England Under-21s, in defeat to Italy, limped out of the European Championships, at the foot of their group, a year to the day from the senior side’s bottom dwelling early exit from the World Cup in Brazil.

“The lads are gutted” sighed Harry Kane, one of the few U-21 players to get top-level game time this season, following on from Wayne Rooney who was, you guessed it, “gutted” to be sent home with his hairpiece between his legs from Belo Horizonte.

Critiques of England’s misfiring young-guns focused on the tactical naiveté of manager Gareth Southgate, considered the biggest boot-room brain of an institutionally inept FA, because, it seems, he reads books and can string a sentence together. After that, came the usual problem of “ball watching” and “lack of energy” from Southgate’s players, skills learnt in the daze of sporadic loans and on the sidelines of the various clubs where they warm the benches . Italy’s U21’s top-flight appearances dwarf their English counterparts this season.

Yet, as usual, the damaging link between the Premier League and the England side isn’t touched upon by the media who know which side their bread is buttered on. A patently ridiculous situation which sees Premier League teams herd the best young English talent into factory farmed academies, denying clubs from the three divisions outside the top flight a nurturing role and then makes no provision to play them at the business end of their education. Greg Dyke’s England Commission report was, for all intents and purposes, a cry against the blocked player pathway caused by Premier League club’s ability to buy complete-and-in-their-prime players from the EU and beyond due to massive TV deal handouts.

The Premier League progression path is poor at U-21 level and worsens at every age level preceding.

Calls to increase Premier League funding of grassroots via a levy if necessary came quickly from Chair of the Culture, Media and Sport Select Committee Jesse Norman MP yet, without the FA facing Richard Scudamore and co head on, such a move may prove futile.

Dyke’s Commission’s prime recommendation should have been for Premier League teams to be forced to list for loan any player in the problem age range of 18-21 that has not played a stated number of first team matches or minutes for the parent club. A Christmas deadline for top level teams to field their young players for the minimum time would be fine with the bottom club in League 2 having first dibs, becoming the nearest thing English football will see to an NFL style draft.

More stringent approaches could see Premier League players in the age-range 18-21 ineligible for consideration for the England team, giving young lads, desperate to move to the richest clubs, food for thought, or, more radically, Premier League players prohibited from playing for England full stop. After all, there is little difference, beyond borders, in international sport between England Rugby Union players operating abroad for cash being shunned by the RFU and lavishly remunerated English players playing in a league with obvious adverse effects on the national side.

Of course, the Premier League simply sharing its talent (as well as its wealth) and giving healthy allowances for England team preparation and development has always been the most sensible option yet the one that is most resisted. Again it is difficult to know where the influence of Richard Scudamore, Bill Bush et al begins and ends on that level.
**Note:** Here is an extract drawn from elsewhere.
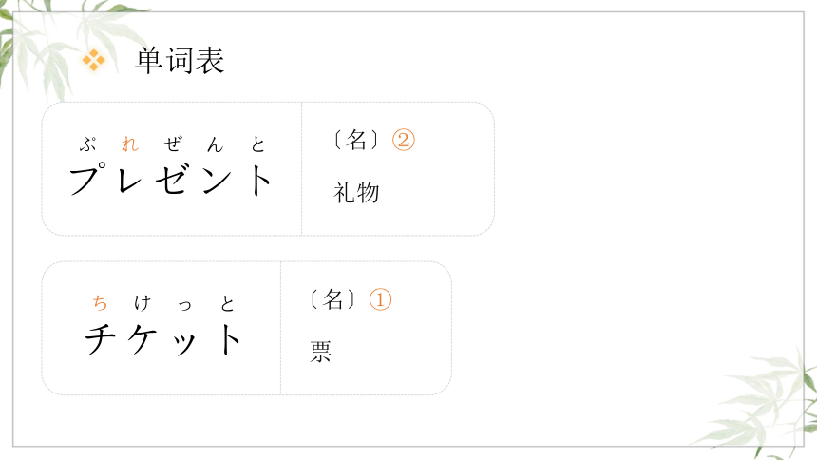The height and width of the screenshot is (460, 817).
Task: Click the 〔名〕 label above 礼物
Action: click(357, 140)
English football has to get over the contradictory approach of both herding and pampering its young charges, like Japanese Wagyu beef for the delectation of an elite as the rest of the sport is goes hungry. There is yet to be a convincing argument why unused top-level players can’t go out on loan unhindered to Football League clubs and if there is a shortfall in coaching quality in the lower divisions then that should be addressed in collaboration with the Football Association rather than the controlling Premier League.
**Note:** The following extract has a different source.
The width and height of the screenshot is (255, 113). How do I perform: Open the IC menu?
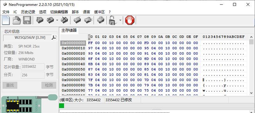pos(15,12)
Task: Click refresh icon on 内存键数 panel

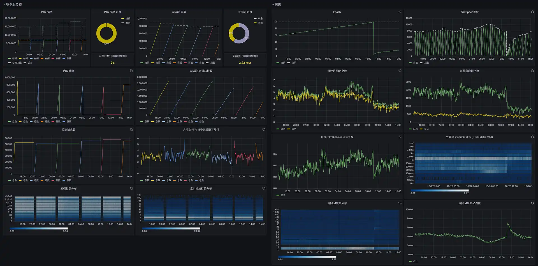Action: pos(131,71)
Dan Ashworth, the FA’s Technical Director, with little other choice, insists that the Premier League enforced Elite Player Performance plan is working despite scant evidence. Then again he is the architect of “England D.N.A” a masterpiece of training nerd jargon that saw Roy Hodgson have to remind his side of “their responsibilities” after the bore-draw versus Ireland despite issuing his players with memory chip wristbands imbedded with the “in-possession philosophy” and information supposed to make the Three Lions roar.

England players, even at U-21, level rich beyond their wildest dreams, will say they love playing for the Three Lions but in the same way that the cast of Made in Chelsea enjoy going to St Barts after St Tropez, to take in enjoyable surroundings and the attention of cooing hangers-on rather than a burning desire to exert themselves.

Southgate’s Under 21s spent four days in Olomouc, Czech Republic in a trendy acclimatisation trip before the Euros but still put in a callow performance against an unfancied yet streetwise young Azzuri eleven. Meanwhile the England seniors train on an exact replica of the Wembley pitch at St George’s Park but wobble in testing tournament conditions

Without a top-level professional set-up (as in Germany) which constantly looks for a balance between league competitiveness, youth development including playing opportunities and National side success, this is to be expected.

Greg Dyke has got to play play hard-ball with the Premier League or step aside. Start tackling the obvious adverse affects in clear terms of the so called best league in the world which was created to benefit the national side or shut up.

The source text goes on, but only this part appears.